What this task involves » Once the line with "Click the third circle window button" is reached, output it and every line after it, exactly, through the end of the records below. Pictures are skipped.

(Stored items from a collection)
****************

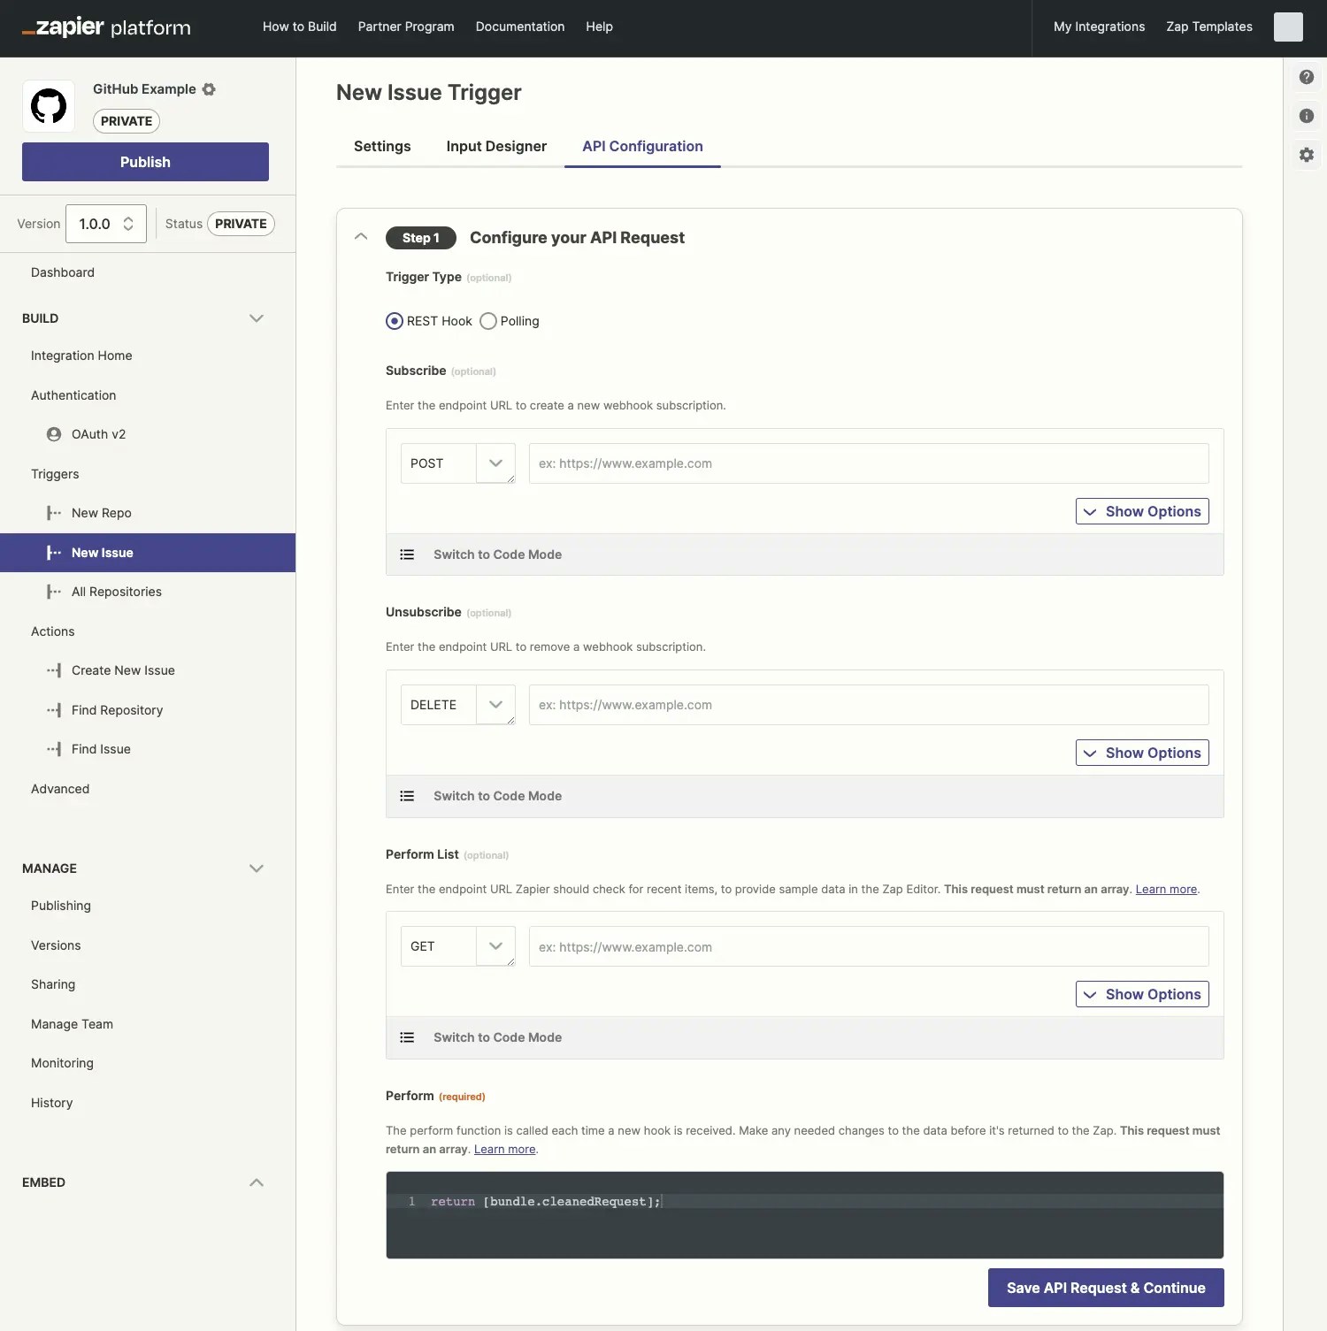Image resolution: width=1327 pixels, height=1331 pixels.
Task: Click the GitHub logo icon
Action: click(49, 106)
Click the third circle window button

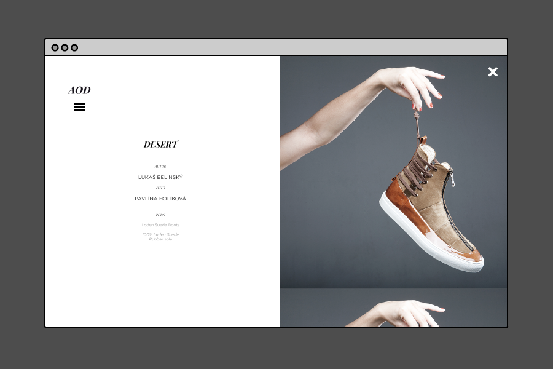pyautogui.click(x=74, y=48)
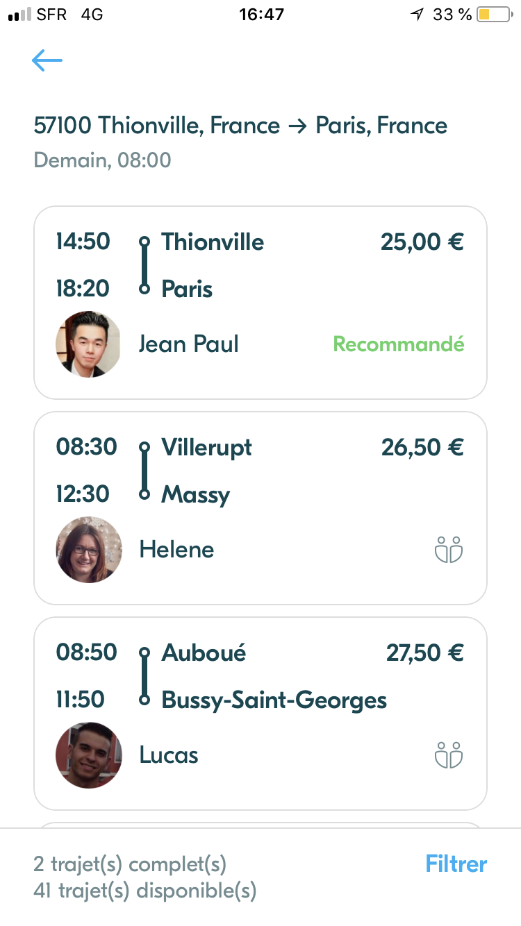
Task: Tap the battery icon in status bar
Action: [x=493, y=15]
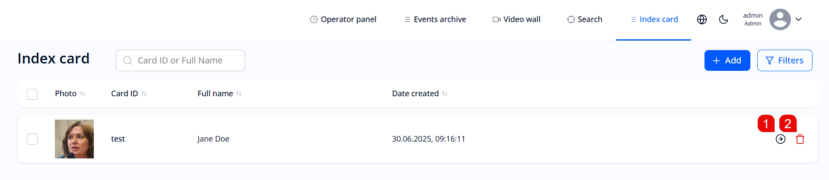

****************

Your solution »
Click the third circle window button

pyautogui.click(x=74, y=48)
Task: Tap the battery icon in status bar
Action: [x=493, y=15]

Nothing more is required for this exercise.